AIB expected to follow suit as BoI reveals interest rate rise
AIB is expected to move within days to hike its variable mortgage rates after Bank of Ireland said yesterday that rates would rise by 0.5pc next month.
Bank of Ireland consumers are also to be hit with higher overdraft, credit card and loan rates. Business overdraft and loan rates will also rise.
The bank said it would push up interest rates for variable rate mortgage customers by 0.5pc next month.
A family with a €300,000 mortgage will see their repayments jump by €90 a month from September 22.
The bank, and its subsidiary ICS Building Society, had held off from pushing through the two European Central Bank (ECB) rate rises this year to variable-rate customers.
But now that it has moved to pass on the ECB increases, the move is expected to be replicated by AIB.
This is despite the fact that economists believe there will be no more ECB rate rises for at least a year, with some believing that the next move could be a cut in the eurozone rate.
ECB bosses have been forced to reverse their policy of gradually rising rates because of the financial crisis in the eurozone.
The ECB hiked its main rate by 0.25pc in April, and again by the same percentage last month to take the eurozone lending rate to 1.5pc.
Bank of Ireland also said thousands of its credit card customers will be hit with interest rates rises of 0.5pc from October 17. This will mean the Twin card will have an interest rate of 22.8pc for purchases, with the rate on the standard credit card going to 21.6pc.

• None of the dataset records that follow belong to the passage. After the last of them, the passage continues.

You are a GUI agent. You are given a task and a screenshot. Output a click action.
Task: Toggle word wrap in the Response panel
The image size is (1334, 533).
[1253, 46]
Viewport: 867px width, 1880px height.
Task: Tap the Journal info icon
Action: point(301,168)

Personal overdraft rates will shoot up by 0.5pc from Thursday, August 25, with personal loan rates going up by 0.25pc from the same date.
The hike will see consumer overdraft rates jump from 14.8pc to 15.3pc. Students and graduates will not see their loan rates go up.
Earlier this year the bank started to impose charges of up to 28c per transaction on those who do not meet strict conditions to qualify for free banking on their current account.
Both business overdraft and loan rates are rising by 0.5pc later this month. The bank is also hitting buy-to-let investors with higher mortgage rates.
Already 5pc of BoI's owner-occupier mortgage holders are in arrears of more than 90 days -- up from 3.7pc at the end of December. It is anticipated that numbers in arrears will continue to rise.